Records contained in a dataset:
== Segment start ==

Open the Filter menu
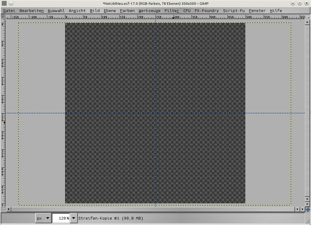The width and height of the screenshot is (311, 225). (172, 11)
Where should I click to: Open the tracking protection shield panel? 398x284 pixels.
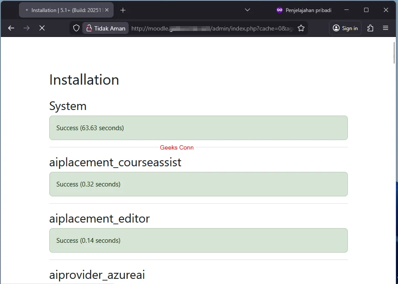coord(77,28)
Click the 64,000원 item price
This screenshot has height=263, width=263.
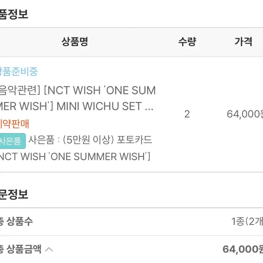click(x=245, y=114)
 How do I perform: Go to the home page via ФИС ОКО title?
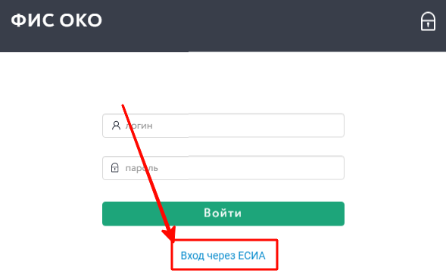[x=56, y=20]
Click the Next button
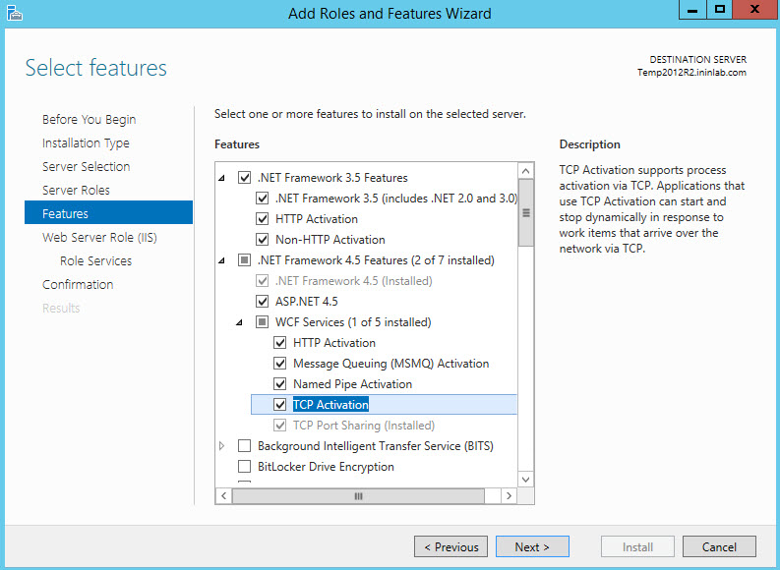The width and height of the screenshot is (780, 570). pos(532,547)
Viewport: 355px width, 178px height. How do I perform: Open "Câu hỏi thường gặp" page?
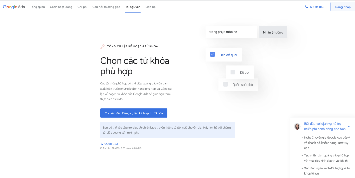106,7
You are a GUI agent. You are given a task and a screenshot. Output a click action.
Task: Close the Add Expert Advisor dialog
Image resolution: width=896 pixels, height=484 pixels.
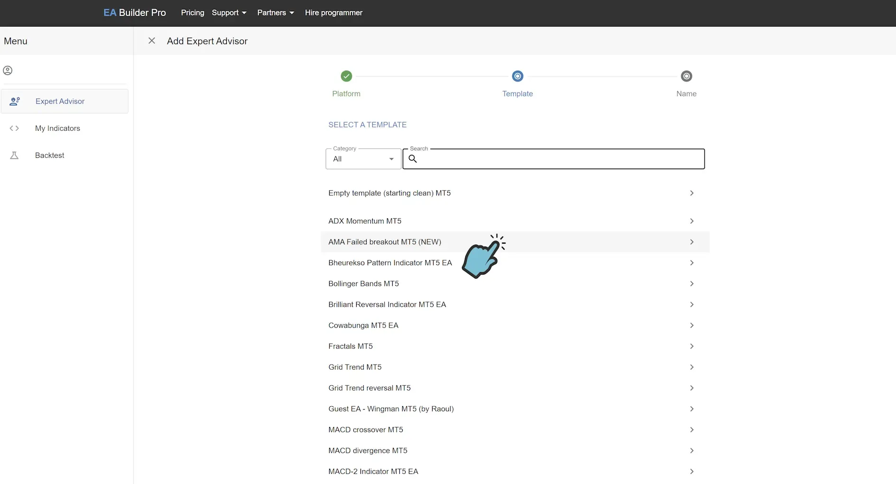(x=152, y=41)
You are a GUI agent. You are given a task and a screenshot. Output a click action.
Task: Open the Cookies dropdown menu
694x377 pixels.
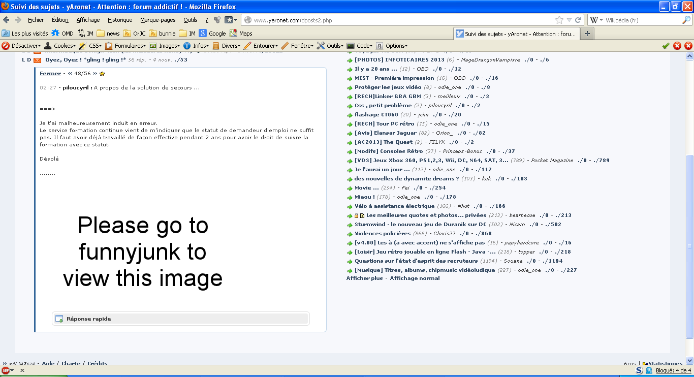(x=59, y=46)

== Segment end ==

## PROBLEM DESCRIPTION
Exclude every picture, then return precisely the lines that run from the line containing "This screenshot has height=263, width=263." through the end of the entries above.

## REPLY
This screenshot has height=263, width=263.
click(x=245, y=114)
 How do I perform: Go to the home page via ФИС ОКО title?
[x=56, y=20]
Click the Next button
The width and height of the screenshot is (780, 570). pos(532,547)
Viewport: 355px width, 178px height. How do I perform: Open "Câu hỏi thường gặp" page?
106,7
You are a GUI agent. You are given a task and a screenshot. Output a click action.
Task: Close the Add Expert Advisor dialog
Image resolution: width=896 pixels, height=484 pixels.
(x=152, y=41)
You are a GUI agent. You are given a task and a screenshot. Output a click action.
Task: Open the Cookies dropdown menu
694x377 pixels.
(x=59, y=46)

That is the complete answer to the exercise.